#### What you have to do:
Copy the abstract on changes in specialty choice among US medical students word for word, from start to finish.

#### Document text:

----------

Abstract
Context: Medical school experiences undoubtedly affect and change specialty choice by medical students.
Objective: To document and compare changes from matriculation to graduation in the choice of family medicine versus other specialties among US medical students in four recent graduating classes.
Study Design and Analysis: Comparison of specialty choice surveys completed by US medical students at graduation and at matriculation.
Dataset: 2018-2021 graduation questionnaires and corresponding matriculation questionnaires administered by the Association of American Medical Colleges (AAMC).
Population studied: Graduating medical students from all LCME-accredited US medical schools from 2018-2021.
Instrument: 2018-2021 AAMC Medical School Graduation Questionnaire and corresponding Matriculating Student Questionnaires. Response rates for these surveys ranged between 70 and 79.4%.
Outcome Measures: Proportion of students choosing family medicine at graduation who had chosen it at matriculation, compared to the proportions for other specialties and to the total of all specialties.
Results: For the four years studied (2018-2021), an average of 26.1% (range 25.6-27.0%) of all graduating students who indicated a specialty had selected the same specialty when they matriculated. The four-year average for family medicine, 28.6% (range 27.5-30.3%), was slightly higher than the overall average. Pediatrics, by comparison, averaged 41.7% (range 39.1 to 43.0%). The highest maintenance of specialty choice was for orthopedic surgery, which averaged 47.4% (range 44.8% to 50.2%) over the four surveyed years.
Conclusions: Understanding the factors that influence and affect specialty choice would be important and useful in addressing specialty shortages in the US. In this study, about a quarter of all students who indicated a specialty choice at graduation had listed the same specialty at matriculation. Family medicine was slightly higher than that, but orthopedic surgery had the highest percentage, considerably higher than average. It would also be interesting to have data for the inverse of this analysis: i.e., the proportion of those choosing family medicine (and other specialties) at matriculation who then indicated the same specialty at graduation.
- © 2023 Annals of Family Medicine, Inc.

----------

#### The data:

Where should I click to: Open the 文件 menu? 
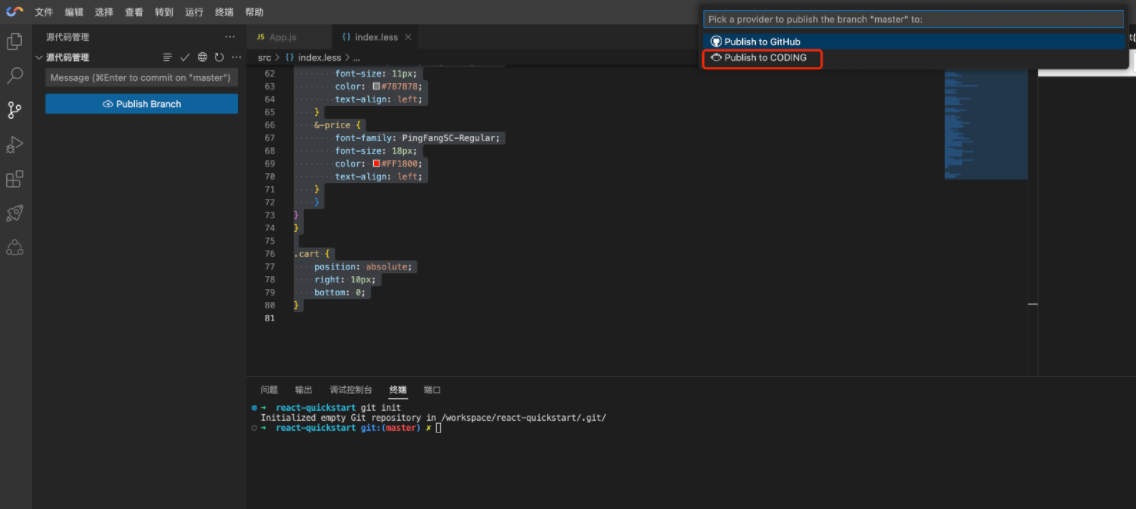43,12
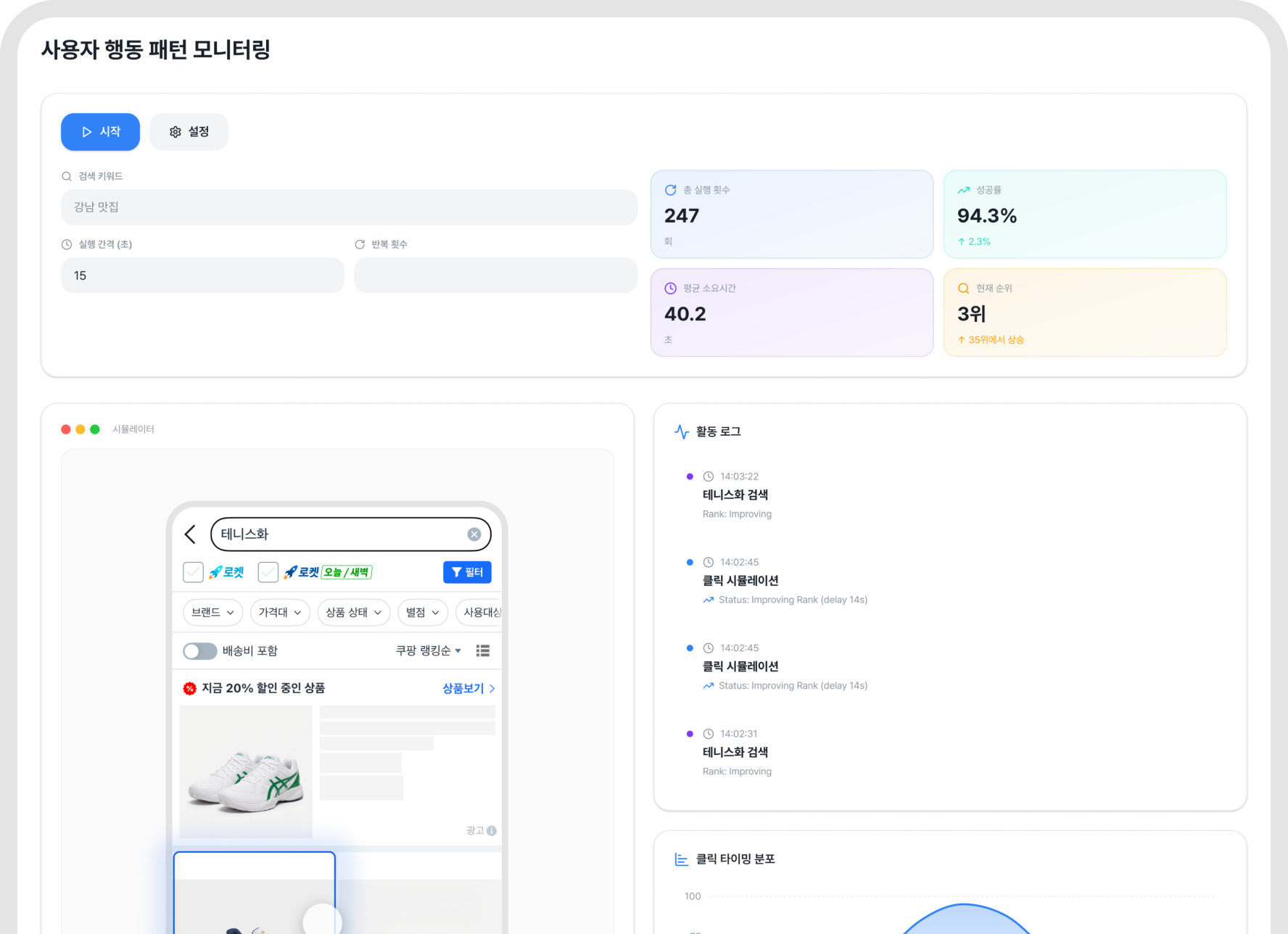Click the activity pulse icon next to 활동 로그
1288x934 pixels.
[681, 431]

----------

#### Response to this exercise:
Abstract
Context: Medical school experiences undoubtedly affect and change specialty choice by medical students.
Objective: To document and compare changes from matriculation to graduation in the choice of family medicine versus other specialties among US medical students in four recent graduating classes.
Study Design and Analysis: Comparison of specialty choice surveys completed by US medical students at graduation and at matriculation.
Dataset: 2018-2021 graduation questionnaires and corresponding matriculation questionnaires administered by the Association of American Medical Colleges (AAMC).
Population studied: Graduating medical students from all LCME-accredited US medical schools from 2018-2021.
Instrument: 2018-2021 AAMC Medical School Graduation Questionnaire and corresponding Matriculating Student Questionnaires. Response rates for these surveys ranged between 70 and 79.4%.
Outcome Measures: Proportion of students choosing family medicine at graduation who had chosen it at matriculation, compared to the proportions for other specialties and to the total of all specialties.
Results: For the four years studied (2018-2021), an average of 26.1% (range 25.6-27.0%) of all graduating students who indicated a specialty had selected the same specialty when they matriculated. The four-year average for family medicine, 28.6% (range 27.5-30.3%), was slightly higher than the overall average. Pediatrics, by comparison, averaged 41.7% (range 39.1 to 43.0%). The highest maintenance of specialty choice was for orthopedic surgery, which averaged 47.4% (range 44.8% to 50.2%) over the four surveyed years.
Conclusions: Understanding the factors that influence and affect specialty choice would be important and useful in addressing specialty shortages in the US. In this study, about a quarter of all students who indicated a specialty choice at graduation had listed the same specialty at matriculation. Family medicine was slightly higher than that, but orthopedic surgery had the highest percentage, considerably higher than average. It would also be interesting to have data for the inverse of this analysis: i.e., the proportion of those choosing family medicine (and other specialties) at matriculation who then indicated the same specialty at graduation.
- © 2023 Annals of Family Medicine, Inc.